I traveled to Chicago this year with three good friends from my church—new endorsers of EP and first-time Gathering attendees. These friends—Judy, Chris, and Greg—were overwhelmed by all they encountered (in the best possible sense of that word) and we continue to talk about what we experienced, hoping that our own transformed thinking about matters of race and racism in the body of Christ might come to bear good fruit in the ecclesial context in which we find ourselves.
One of the things I like about the format of the Summer Gathering is that we always have persons (often “outsiders” to EP who become fast friends) who put “flesh and bone”—real practical import—to the ideas and insights we hear in the formal plenary/lecture sessions (which were themselves, this year, extraordinary). It was a gift to listen to the stories of New Life/Nueva Vida Mennonite Church (Norristown, PA) and Rock of Salvation Church in Chicago. Leadership at New Life/Nueva is shared equally among three pastors who minister to this congregation made up of Anglos, Hispanics, and African-Americans. Such an arrangement “is not effective,” said one of them, Brother Ertell, only half-joking. But it is a sign of the church’s commitment to the hard work of racial reconciliation in the body of Christ.
I was struck by how matter-of-fact the approach to racial reconciliation is in both of these churches: no anxious hand-wringing, no endless “task-forcing” of the issues.
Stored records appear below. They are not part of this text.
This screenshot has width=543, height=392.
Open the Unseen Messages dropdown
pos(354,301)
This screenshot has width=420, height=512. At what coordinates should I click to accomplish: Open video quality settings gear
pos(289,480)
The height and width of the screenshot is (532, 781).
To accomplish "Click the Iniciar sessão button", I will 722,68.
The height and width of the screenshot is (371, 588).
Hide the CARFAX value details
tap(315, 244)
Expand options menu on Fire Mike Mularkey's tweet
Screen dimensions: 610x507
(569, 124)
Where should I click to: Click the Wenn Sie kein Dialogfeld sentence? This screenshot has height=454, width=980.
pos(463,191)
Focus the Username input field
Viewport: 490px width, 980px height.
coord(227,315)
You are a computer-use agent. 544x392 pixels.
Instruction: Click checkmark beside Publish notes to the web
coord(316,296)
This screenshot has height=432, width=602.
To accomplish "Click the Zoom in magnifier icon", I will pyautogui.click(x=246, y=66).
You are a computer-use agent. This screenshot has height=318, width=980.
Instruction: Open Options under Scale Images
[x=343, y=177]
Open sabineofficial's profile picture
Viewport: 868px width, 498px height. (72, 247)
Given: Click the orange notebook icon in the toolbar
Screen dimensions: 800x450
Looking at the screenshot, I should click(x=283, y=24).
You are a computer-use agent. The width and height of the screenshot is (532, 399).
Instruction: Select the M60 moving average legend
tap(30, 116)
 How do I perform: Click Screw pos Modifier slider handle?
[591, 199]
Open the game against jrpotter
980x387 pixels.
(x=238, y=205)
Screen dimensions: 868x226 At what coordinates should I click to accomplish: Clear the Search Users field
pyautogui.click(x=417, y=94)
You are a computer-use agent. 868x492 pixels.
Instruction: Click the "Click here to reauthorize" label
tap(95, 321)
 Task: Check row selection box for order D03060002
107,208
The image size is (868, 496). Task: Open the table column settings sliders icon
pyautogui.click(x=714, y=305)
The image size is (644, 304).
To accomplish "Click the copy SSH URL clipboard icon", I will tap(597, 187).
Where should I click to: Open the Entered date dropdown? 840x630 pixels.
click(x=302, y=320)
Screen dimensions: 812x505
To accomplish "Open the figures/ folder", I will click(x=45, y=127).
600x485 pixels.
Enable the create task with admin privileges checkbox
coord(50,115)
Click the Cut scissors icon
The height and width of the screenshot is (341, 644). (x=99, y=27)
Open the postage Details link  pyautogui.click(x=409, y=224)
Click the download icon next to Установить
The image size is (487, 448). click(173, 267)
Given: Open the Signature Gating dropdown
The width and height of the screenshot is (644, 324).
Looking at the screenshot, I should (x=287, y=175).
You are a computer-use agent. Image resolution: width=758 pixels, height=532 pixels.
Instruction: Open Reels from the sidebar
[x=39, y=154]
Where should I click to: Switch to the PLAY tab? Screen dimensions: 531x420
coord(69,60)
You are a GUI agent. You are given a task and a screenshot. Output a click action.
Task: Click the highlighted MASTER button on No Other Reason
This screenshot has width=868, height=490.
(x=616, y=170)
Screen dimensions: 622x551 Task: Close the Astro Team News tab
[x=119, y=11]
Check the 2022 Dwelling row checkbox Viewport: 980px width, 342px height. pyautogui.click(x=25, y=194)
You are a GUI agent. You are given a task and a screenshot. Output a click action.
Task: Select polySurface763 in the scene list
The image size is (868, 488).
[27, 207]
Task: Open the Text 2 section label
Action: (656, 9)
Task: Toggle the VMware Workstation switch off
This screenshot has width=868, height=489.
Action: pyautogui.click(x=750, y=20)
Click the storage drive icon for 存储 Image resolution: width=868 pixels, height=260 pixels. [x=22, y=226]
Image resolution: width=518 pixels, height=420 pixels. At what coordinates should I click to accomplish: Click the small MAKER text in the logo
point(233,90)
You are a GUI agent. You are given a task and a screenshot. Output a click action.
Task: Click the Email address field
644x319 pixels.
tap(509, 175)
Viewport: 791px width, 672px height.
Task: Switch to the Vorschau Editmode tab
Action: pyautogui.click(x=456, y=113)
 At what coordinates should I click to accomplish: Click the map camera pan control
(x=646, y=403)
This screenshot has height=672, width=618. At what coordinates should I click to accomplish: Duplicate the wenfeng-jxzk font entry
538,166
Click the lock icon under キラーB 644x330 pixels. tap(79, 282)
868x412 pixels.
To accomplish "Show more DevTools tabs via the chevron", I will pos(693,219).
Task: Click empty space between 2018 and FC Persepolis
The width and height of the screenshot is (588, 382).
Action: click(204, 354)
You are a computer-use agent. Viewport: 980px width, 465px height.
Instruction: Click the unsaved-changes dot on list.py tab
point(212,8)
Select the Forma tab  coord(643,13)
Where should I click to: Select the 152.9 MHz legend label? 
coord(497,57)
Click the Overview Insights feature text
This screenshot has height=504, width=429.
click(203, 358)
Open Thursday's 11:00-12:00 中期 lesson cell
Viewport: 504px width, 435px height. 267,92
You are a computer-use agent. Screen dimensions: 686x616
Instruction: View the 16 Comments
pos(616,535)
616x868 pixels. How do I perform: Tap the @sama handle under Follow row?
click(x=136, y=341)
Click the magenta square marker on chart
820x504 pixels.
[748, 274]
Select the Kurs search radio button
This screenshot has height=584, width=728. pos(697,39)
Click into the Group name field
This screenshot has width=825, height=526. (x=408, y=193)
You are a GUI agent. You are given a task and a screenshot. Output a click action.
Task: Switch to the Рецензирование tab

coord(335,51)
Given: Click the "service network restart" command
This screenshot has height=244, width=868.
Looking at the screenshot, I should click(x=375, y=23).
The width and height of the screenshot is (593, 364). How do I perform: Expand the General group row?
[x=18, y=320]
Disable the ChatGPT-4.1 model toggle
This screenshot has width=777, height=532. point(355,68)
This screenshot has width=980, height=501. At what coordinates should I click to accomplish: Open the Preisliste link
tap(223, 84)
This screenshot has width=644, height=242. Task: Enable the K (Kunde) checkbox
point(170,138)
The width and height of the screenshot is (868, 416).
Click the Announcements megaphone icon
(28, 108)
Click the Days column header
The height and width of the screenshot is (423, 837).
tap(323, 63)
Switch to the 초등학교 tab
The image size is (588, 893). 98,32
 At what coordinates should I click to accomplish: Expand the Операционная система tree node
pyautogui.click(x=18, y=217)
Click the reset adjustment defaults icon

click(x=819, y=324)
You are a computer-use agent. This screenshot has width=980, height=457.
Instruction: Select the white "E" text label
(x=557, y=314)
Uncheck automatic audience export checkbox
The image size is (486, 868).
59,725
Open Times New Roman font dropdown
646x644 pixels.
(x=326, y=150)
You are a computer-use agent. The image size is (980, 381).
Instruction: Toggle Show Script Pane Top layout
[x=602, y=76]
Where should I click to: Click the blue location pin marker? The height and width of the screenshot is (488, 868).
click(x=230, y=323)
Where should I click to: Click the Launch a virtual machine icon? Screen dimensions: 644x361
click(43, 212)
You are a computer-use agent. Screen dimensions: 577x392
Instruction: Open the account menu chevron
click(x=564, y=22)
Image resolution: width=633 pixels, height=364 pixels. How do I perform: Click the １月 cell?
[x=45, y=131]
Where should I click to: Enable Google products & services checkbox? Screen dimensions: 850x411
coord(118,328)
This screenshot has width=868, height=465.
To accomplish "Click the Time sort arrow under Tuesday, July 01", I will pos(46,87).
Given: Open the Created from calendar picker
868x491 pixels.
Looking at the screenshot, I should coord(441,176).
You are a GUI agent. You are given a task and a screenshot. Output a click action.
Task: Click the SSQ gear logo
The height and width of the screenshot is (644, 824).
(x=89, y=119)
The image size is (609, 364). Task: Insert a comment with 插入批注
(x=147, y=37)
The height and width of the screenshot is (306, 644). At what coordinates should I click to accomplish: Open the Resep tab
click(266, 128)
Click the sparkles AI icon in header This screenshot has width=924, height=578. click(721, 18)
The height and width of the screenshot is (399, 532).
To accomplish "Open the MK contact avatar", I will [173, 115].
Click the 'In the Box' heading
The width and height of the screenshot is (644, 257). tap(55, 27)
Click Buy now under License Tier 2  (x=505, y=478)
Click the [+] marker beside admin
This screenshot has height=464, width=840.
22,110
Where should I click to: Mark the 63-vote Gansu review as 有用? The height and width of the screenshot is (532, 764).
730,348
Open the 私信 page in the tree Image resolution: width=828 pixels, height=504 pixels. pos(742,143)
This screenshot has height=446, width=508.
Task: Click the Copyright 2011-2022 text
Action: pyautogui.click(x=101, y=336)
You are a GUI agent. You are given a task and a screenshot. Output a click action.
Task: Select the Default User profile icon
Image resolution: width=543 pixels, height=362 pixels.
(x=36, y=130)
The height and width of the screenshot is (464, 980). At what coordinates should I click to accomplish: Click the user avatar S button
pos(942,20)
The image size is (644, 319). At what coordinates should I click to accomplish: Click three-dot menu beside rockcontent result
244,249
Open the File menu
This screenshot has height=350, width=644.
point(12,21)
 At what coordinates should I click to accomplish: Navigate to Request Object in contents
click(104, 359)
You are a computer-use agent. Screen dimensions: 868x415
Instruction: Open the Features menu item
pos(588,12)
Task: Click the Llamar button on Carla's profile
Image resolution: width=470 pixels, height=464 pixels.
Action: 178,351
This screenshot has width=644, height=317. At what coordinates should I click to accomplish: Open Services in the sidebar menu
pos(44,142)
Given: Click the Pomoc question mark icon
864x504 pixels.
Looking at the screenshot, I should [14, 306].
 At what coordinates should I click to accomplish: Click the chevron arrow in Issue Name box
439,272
Instead, they conveyed, with humor and humility, a clear-eyed honesty about the challenges facing multi-ethnic congregations and a sense that this way of being/doing church is not an option but an obligation—yet one undertaken with joy and a sense of hope about what God is up to in their midst.
Three days of intense focus on a difficult topic can leave one, as I said above, more than a little overwhelmed. We can begin to think that the problem of racism in the body of Christ is an intractable one. We can slip into thinking that we can do nothing or that we have to do everything. God save us from such despair on the one hand and such arrogance on the other. May we rest in the truth (but not rest on our laurels) that the work of reconciliation has already been accomplished. It is our task and our joy to live into the fullness of that truth and to bear witness to it. I thank all of my EP sisters and brothers—old friends and new friends alike—for the gift of that reminder last week.